- [WHAT YOU ARE ASKED TO DO] Within the listing below, please show every line carrying the string "computer".

=== Begin Enclosure ===

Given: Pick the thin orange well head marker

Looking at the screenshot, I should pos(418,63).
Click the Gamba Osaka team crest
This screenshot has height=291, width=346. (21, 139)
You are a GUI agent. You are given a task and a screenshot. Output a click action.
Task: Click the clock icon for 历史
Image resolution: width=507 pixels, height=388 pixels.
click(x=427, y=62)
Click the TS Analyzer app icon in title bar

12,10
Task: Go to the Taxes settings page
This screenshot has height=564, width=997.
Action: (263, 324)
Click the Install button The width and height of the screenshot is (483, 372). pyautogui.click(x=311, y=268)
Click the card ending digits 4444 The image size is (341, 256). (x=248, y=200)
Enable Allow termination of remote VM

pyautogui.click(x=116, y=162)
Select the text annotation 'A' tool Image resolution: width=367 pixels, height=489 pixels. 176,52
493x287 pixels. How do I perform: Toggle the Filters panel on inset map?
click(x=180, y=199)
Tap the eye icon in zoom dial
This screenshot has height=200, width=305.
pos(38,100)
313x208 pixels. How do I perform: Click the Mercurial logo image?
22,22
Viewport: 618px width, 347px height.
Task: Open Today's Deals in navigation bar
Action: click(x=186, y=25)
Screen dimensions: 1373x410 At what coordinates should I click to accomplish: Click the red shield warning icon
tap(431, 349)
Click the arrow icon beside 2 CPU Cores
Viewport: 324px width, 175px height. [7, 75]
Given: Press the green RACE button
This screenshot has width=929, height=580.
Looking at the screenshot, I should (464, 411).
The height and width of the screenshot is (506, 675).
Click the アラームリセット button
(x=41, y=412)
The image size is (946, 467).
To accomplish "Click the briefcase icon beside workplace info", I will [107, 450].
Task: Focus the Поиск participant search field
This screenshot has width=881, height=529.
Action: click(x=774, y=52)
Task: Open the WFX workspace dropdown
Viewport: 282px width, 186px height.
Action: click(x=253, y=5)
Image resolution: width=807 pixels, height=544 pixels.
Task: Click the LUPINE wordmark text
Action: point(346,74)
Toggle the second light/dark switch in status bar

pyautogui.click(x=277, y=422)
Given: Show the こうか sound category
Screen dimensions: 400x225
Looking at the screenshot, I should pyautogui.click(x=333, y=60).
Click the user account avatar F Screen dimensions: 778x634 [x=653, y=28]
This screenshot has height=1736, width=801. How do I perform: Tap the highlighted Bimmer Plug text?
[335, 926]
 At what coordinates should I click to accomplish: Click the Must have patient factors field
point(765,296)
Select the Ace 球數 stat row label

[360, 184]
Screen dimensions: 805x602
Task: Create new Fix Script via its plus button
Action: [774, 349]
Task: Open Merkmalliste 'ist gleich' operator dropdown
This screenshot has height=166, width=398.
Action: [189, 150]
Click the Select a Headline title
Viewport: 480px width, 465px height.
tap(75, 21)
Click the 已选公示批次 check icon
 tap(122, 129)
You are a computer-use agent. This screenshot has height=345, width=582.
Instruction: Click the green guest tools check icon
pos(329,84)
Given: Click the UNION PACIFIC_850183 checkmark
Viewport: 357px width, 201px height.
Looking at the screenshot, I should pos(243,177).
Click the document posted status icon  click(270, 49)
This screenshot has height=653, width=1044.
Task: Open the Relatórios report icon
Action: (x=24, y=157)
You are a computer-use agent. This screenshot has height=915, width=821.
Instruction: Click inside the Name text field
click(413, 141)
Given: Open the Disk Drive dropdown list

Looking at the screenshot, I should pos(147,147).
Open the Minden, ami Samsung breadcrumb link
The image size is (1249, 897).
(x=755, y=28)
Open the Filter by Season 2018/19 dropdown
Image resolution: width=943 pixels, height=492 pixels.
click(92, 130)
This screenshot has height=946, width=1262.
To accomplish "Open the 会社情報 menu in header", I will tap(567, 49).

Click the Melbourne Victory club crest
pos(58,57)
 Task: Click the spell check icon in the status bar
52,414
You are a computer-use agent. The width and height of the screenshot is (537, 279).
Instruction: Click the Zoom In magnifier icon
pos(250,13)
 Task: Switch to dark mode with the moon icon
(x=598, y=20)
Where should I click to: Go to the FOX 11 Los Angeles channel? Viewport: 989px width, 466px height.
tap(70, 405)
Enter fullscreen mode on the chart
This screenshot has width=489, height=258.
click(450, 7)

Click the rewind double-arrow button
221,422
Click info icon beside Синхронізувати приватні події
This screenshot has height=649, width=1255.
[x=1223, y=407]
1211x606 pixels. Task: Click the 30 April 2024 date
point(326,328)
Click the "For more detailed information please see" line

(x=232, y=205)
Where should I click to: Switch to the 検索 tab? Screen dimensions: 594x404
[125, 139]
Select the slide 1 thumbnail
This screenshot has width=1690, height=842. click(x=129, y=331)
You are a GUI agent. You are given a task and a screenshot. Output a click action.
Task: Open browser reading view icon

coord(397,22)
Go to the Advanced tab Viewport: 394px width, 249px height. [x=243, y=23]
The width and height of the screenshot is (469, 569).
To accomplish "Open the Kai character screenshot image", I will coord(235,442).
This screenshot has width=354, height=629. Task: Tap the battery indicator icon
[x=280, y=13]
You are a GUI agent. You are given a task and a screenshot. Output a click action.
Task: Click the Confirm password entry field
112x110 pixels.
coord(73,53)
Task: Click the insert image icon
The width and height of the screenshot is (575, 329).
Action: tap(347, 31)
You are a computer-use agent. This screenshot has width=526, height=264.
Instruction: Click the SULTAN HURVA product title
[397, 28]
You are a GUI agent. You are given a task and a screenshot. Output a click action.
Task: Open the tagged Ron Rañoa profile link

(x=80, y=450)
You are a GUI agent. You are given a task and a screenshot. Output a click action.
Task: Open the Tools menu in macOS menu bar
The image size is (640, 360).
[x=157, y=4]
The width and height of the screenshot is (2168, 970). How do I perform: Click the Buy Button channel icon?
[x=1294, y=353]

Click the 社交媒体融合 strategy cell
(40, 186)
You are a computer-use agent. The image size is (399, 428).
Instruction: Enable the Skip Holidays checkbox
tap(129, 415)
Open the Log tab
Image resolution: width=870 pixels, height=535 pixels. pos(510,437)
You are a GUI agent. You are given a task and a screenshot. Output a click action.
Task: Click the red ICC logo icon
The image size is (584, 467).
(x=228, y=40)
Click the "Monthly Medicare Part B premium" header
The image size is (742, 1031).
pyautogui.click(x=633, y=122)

=== End Enclosure ===

- [WRITTEN RESPONSE]
You are a computer-use agent. This screenshot has height=345, width=582.
You are a computer-use agent. This screenshot has height=915, width=821.
You are a computer-use agent. The width and height of the screenshot is (537, 279).
You are a computer-use agent. This screenshot has width=526, height=264.
You are a computer-use agent. The image size is (399, 428).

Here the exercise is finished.